Vodafone has revealed the performance of the telecom group in terms of investment in digital and network during fiscal 2020-21.
Vodafone Capex in fiscal 2020-21Vodafone said its capital expenditure touched €7.854 billion in fiscal 2021 vs €7.411 billion in fiscal 2020. Vodafone said it increased investment in network performance.

Digital

Vodafone’s investments in digital area have resulted in artificial intelligence-enabled assistant (TOBi) resolving 63 percent of customer support interactions with no human interaction and an approximate 5 percent reduction in the frequency of customer contacts per year to 1.4.

“We expect the majority of new customers will join Vodafone via digital channels and the majority of customer interaction and queries will be fulfilled through either the MyVodafone app or support provided through TOBi,” Vodafone CEO Nick Read said.

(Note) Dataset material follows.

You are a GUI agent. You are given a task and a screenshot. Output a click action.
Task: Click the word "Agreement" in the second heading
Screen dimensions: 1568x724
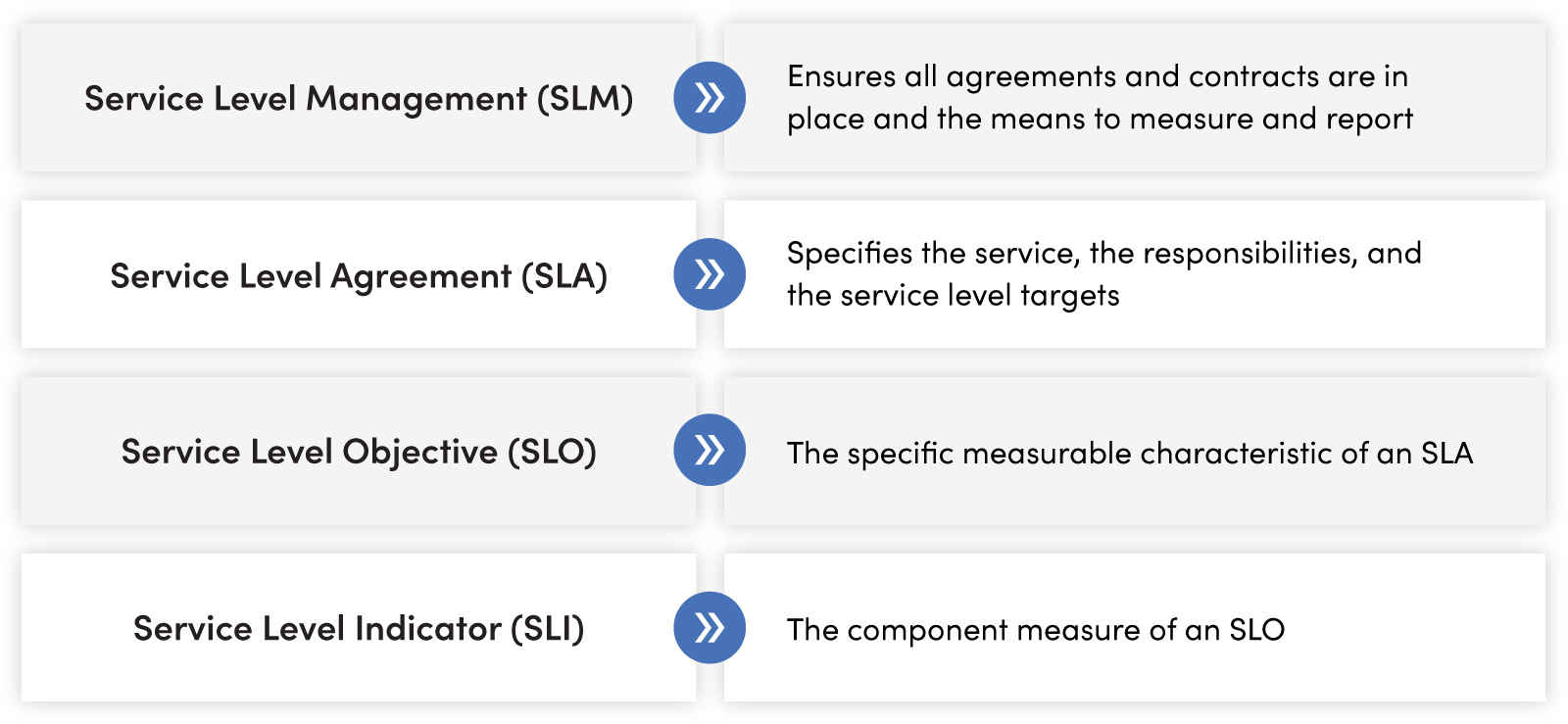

Vodafone aims to support the customer relationship through data-driven and automated targeting of upselling, cross-selling and contract extension. This Digital First customer experience will improve customer loyalty and reduce the service cost per customer.

Vodafone said the connectivity value chain involves a high degree of repeatable processes across all of our markets, such as procurement, network deployment, network operations, sales activities, customer support operations, and billing and transaction processing.

This has provided Vodafone with a significant opportunity to standardise processes across markets, relocate operations to lower cost centres of excellence and apply automation at scale, delivering best in class efficiency levels.

Vodafone, as part of the next phase of strategy, will be adopting two changes in its operating model. Firstly, Vodafone will be integrating network and digital teams in Europe. Secondly, Vodafone will be streamlining approach to product development and customer care within European commercial teams.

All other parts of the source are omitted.